RE: Indexing and searching non-latin languages using utf-8

Eric Isakson Tue, 18 Mar 2003 09:18:11 -0800

There are a bunch of other issues... I should have qualified that. There really aren't 
any issues with the Lucene core to support Japanese, just other issues in my app that 
uses Lucene and working with my content providers to ensure consistent use of 
encodings, etc.

I have found what I think is a bug in the CJKTokenizer in that it emits an empty 
string token after processing my japanese characters. I haven't found the bug in 
CJKTokenizer yet, but as a workaround I'm using a StopFilter that removes it.

-----Original Message-----
From: Eric Isakson [mailto:[EMAIL PROTECTED] 
Sent: Tuesday, March 18, 2003 11:52 AM
To: Lucene Users List
Subject: RE: Indexing and searching non-latin languages using utf-8

Have you verified that your form inputs are getting to your query objects without the 
String being mangled due to encoding problems?

I'm getting japanese in UTF-8 and use the technique described at 
http://w6.metronet.com/~wjm/tomcat/2001/Aug/msg00230.html to get the data from the 
browser to Lucene. I build my index using the HTMLParser in the lucene demos and give 
them a Reader object that was created from an InputStreamReader that specifies the 
HTML file encodings (Shift_jis in my case).

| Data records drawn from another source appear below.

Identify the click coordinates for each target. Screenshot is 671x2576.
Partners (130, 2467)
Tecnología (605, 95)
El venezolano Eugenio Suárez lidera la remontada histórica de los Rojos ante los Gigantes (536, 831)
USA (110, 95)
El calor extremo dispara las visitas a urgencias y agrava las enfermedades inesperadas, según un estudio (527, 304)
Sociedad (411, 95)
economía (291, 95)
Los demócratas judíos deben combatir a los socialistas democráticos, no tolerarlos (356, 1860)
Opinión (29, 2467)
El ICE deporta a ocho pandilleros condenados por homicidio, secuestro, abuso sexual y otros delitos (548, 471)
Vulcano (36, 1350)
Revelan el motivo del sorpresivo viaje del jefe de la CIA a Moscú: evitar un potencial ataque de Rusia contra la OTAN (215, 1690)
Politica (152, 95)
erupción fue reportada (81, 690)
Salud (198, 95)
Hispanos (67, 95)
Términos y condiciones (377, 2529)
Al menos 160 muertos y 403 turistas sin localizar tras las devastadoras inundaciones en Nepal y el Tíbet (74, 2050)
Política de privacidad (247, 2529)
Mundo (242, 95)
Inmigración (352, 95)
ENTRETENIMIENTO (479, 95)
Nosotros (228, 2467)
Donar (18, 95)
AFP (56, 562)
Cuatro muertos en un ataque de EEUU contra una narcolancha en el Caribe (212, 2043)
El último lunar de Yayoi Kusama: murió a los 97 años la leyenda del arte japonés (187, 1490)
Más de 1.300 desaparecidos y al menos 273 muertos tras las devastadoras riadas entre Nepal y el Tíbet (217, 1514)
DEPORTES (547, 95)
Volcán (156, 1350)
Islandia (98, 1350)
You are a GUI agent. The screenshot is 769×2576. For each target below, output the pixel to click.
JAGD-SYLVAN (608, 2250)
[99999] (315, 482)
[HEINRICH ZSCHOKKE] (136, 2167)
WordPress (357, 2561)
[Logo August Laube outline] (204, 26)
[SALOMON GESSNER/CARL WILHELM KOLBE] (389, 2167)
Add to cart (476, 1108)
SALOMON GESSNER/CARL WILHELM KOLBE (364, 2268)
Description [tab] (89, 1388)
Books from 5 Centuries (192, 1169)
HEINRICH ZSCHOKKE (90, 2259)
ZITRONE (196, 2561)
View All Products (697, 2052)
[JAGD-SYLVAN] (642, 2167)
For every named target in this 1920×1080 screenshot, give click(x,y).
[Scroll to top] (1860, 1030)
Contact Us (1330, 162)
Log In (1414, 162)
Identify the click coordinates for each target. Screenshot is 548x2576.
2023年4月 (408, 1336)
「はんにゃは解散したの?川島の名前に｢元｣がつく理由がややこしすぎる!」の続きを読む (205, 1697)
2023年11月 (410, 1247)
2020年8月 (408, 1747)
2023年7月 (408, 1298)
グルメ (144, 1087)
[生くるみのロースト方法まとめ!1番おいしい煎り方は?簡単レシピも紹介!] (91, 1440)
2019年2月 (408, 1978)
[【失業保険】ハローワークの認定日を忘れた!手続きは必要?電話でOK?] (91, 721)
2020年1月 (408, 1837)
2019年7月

There are a bunch of other issues I'm working on to support Japanese, but I'm getting 
search results at this point.

The two places that encodings should come into play for you are parsing your source 
content into the Reader or String that you use to create 
org.apache.lucene.document.Field objects and getting the user query from their browser 
to the Query objects.

Eric
--
Eric D. Isakson        SAS Institute Inc.
Application Developer  SAS Campus Drive
XML Technologies       Cary, NC 27513
(919) 531-3639         http://www.sas.com

-----Original Message-----
From: MERCIER ALEXANDRE [mailto:[EMAIL PROTECTED] 
Sent: Tuesday, March 18, 2003 11:36 AM
To: [EMAIL PROTECTED]
Subject: Indexing and searching non-latin languages using utf-8

Hi all,

I've a matter with indexing then searching docs written in non-latin languages and 
encoded in utf-8 (Russian, by example).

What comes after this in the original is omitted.